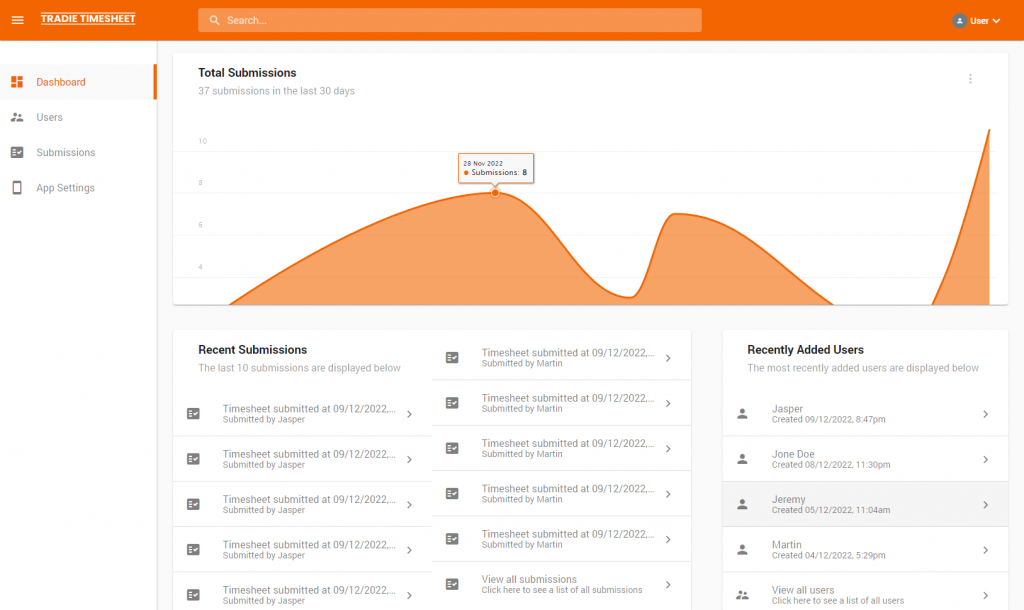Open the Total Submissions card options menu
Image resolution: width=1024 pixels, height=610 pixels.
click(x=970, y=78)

==

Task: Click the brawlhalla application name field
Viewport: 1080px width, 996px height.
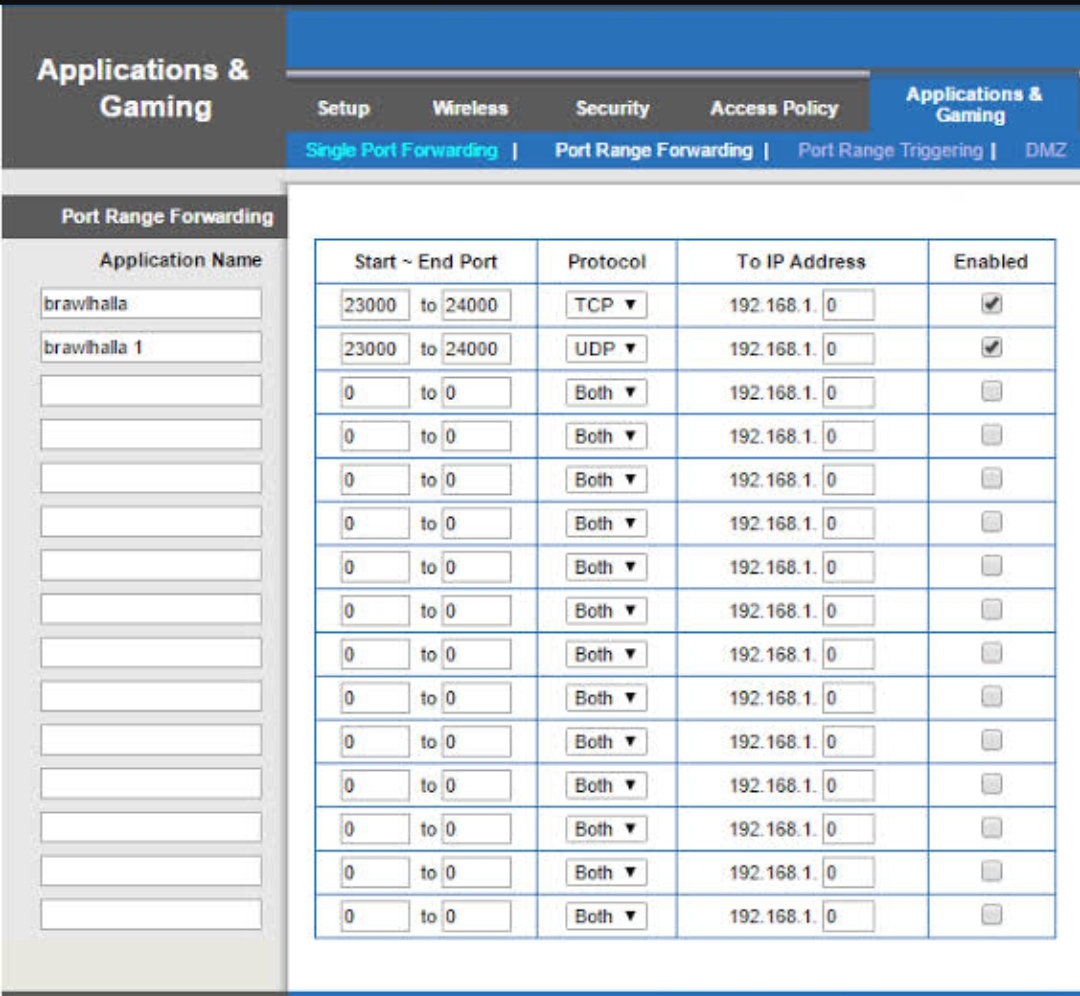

EXERCISE REQUIREMENTS: Nothing should appear in the answer except the lines above from the line with "Task: Click the" through the line with "Viewport: 1080px width, 996px height.", both included, written out exactly.

EXERCISE ANSWER:
Task: Click the brawlhalla application name field
Viewport: 1080px width, 996px height.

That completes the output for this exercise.